MATERIAL FOR THIS EXERCISE -
--- begin ---
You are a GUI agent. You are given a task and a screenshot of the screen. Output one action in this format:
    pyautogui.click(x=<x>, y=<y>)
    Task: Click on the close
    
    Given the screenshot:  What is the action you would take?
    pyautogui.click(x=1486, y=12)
--- end ---
--- begin ---
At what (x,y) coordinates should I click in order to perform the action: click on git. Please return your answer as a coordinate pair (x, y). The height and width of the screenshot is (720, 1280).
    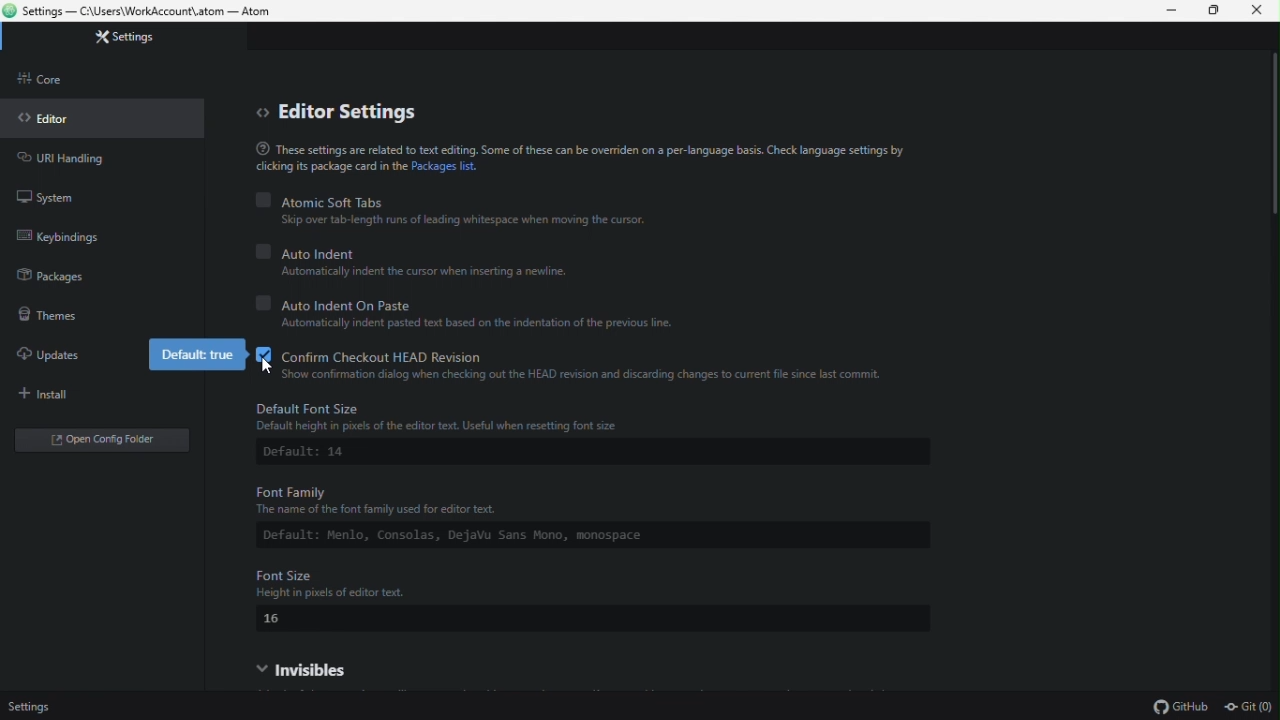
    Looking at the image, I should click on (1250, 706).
--- end ---
TASK DIRECTIONS -
Swap "close" for "minimize" in everything from the line containing "You are a GUI" down to the line containing "pyautogui.click(x=1486, y=12)", and return only those lines with nothing else changed.

WRITTEN RESPONSE -
You are a GUI agent. You are given a task and a screenshot of the screen. Output one action in this format:
    pyautogui.click(x=<x>, y=<y>)
    Task: Click on the minimize
    
    Given the screenshot:  What is the action you would take?
    pyautogui.click(x=1486, y=12)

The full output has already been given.